En outre, la « Lewinsky israélienne » a réussi à enregistrer des conversations apparemment accablantes avec le chauffeur de Mordechai et son chef de bureau. Les similitudes ne s’arrêtent pas là. Dans le passé, Mordechai avait déjà fait l’objet d’une enquête menée par la National Fraud Unit, ouverte suite à une plainte de Hannah Ziv, l’auteur d’un livre destiné à être distribué pami les forces de défense israéliennes. Selon elle, en 1998, Mordechai, qui était à l’époque ministre de la Défense, a annulé la commande du ministère pour raisons de corruption.

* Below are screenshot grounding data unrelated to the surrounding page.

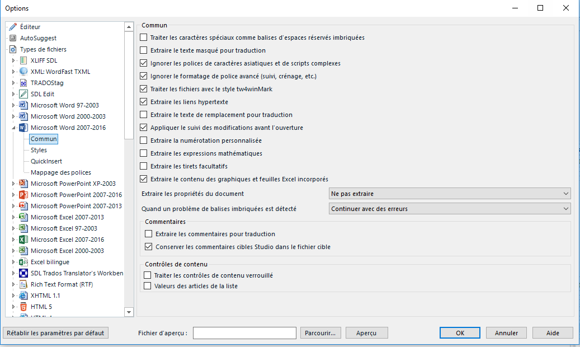Select the 'Mappage des polices' tree item
The width and height of the screenshot is (580, 347).
[x=60, y=172]
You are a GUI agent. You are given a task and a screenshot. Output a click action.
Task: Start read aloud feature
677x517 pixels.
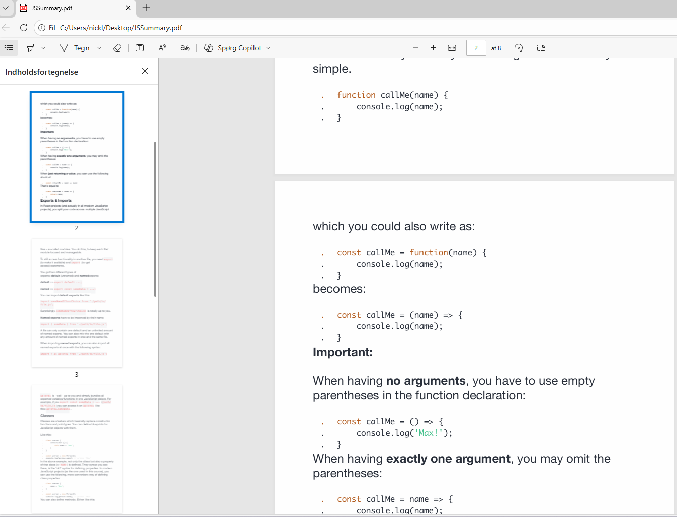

Tout comme l’écrivain new-yorkais Lucianne Goldberg, qui a joué l’intermédiaire entre la confidente de Lewinsky, Linda Tripp, et les médias de droite, Ziv avait une « dent » contre le « politicien macho ». En demandant l’ouverture d’une enquête au criminel, Ziv a transmis à la police des accusations de harcèlement sexuel portées contre Mordechai par des femmes qu’elle avait contactées mais qui n’ont jamais porté plainte elles-mêmes.
Il semble même qu’il y ait aussi une « Linda Tripp ». Selon la presse israélienne, une certaine Mme C., qui occupe un poste important au gouvernement, prétend aussi avoir été harcelée par Mordechai, mais elle a attendu treize ans avant de dévoiler l’incident. La police a eu recours à une procédure inhabituelle en permettant à Mme C. de parler à la plaignante pour la convaincre de porter plainte au criminel. Entre-temps, deux autres femmes ont porté plainte pour des incidents remontant à la fin des années 80.
En dernière analyse, ce dernier scandale vise lui aussi à affaiblir le soutien public aux accords de paix avec la Syrie et les Palestiniens. Mordechai, un sépharade et ancien chef d’état-major, aurait certainement pu mobiliser un large soutien en faveur de ces accords. De même pour Weizman, qui est accusé d’avoir accepté des contributions financières illégales. Tous ces scandales ont pour but de renverser le gouvernement Barak afin de torpiller le processus de paix.